止まったはずの身体の機能が悲鳴をあげ、息を切らして床に寝そべる。曇りがかった夜空に月は――ない。
あれは、何だった?
狂気の村が見せた幻だった?
だが重たい薬の数々は手元にある。アハハ、と笑いがこみ上げた。擦り傷だらけで駆け回るのは久方ぶりで子供時代に戻ったみたいだ。
「キュームさん」
大家の声がしてギョッとした。バレてしまったか、ならば食い殺されるのだろう。
短い間だったがエキサイティングな余白を楽しめた。生に執着はないので万々歳である。
「グー子のためにこんなにお薬を……。
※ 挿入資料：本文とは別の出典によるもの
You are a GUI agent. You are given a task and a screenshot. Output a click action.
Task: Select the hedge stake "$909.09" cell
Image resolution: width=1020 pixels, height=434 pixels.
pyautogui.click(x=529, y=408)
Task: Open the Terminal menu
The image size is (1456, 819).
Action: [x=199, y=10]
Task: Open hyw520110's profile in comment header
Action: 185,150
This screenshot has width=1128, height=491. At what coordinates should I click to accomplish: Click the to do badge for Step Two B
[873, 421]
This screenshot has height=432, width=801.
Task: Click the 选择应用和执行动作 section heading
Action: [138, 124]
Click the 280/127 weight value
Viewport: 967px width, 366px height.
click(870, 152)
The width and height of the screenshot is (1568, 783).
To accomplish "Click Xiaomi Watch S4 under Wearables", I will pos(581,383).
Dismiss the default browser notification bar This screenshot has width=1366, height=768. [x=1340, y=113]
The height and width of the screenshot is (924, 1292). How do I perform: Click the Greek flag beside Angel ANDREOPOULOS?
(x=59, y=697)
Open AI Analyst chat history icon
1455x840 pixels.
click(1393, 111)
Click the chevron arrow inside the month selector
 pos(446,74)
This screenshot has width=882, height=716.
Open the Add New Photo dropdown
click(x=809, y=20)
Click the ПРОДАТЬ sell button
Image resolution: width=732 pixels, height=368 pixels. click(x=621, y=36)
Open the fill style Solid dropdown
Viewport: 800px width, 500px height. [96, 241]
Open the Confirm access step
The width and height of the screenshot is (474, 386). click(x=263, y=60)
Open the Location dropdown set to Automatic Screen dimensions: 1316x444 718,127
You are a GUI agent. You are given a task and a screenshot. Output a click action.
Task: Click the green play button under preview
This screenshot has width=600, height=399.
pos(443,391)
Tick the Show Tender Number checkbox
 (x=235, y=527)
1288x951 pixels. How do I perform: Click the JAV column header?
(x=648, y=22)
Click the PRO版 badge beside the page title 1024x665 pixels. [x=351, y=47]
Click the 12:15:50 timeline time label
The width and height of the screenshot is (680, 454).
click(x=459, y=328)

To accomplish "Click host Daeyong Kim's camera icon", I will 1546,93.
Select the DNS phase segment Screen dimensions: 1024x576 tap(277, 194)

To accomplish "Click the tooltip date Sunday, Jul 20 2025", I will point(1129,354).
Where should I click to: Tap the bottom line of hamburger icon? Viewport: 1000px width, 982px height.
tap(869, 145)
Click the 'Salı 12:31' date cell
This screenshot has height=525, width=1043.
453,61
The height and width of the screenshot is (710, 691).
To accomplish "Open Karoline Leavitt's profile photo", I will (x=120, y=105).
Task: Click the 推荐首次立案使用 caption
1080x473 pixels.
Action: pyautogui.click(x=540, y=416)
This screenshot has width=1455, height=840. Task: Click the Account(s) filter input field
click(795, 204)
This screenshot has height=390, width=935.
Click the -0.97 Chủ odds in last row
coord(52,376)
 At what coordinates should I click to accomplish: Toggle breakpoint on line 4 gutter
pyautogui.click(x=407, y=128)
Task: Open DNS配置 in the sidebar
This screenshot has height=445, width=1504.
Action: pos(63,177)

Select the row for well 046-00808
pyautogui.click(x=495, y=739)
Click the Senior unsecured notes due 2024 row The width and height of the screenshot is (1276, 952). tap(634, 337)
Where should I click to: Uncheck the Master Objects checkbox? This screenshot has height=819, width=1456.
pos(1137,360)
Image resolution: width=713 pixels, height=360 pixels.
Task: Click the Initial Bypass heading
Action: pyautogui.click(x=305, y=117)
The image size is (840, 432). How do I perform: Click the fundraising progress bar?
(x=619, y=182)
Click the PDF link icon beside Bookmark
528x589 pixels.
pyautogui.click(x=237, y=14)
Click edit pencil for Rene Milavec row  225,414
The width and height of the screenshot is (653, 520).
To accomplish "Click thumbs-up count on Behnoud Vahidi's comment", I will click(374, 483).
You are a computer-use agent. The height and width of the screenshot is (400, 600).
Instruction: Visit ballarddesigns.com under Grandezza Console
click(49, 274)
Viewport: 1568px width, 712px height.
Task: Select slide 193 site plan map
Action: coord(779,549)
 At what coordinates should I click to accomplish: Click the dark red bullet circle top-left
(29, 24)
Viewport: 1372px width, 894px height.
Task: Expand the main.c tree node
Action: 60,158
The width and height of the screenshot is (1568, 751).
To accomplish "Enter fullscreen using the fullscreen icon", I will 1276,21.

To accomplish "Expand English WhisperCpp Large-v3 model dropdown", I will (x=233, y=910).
身を挺してまでもあの危険な廃病院に忍び込んだのですね」
「え、ええ、まあ」
「ありがとうございます。怖かったでしょう」
穏やかな顔で彼女は近づいてくると、意外にも抱き上げて抱擁した。「怖くありませんよ、あ、あの……」
「疲れたでしょう? さ、もう敵はきませんよ、お眠り」
「あの」
クラリ、と睡魔が襲ってきて意識がボンヤリとしてくる。今になって疲労感がドッとおしよせ、キュームは抗えずに瞼をシボシボさせるしかなかった。
「大家さん……?」
眠りに落ちる前に背中にキリリ、と鋭い痛みが走った。だがそれよりも泥のように眠ってしまいたい。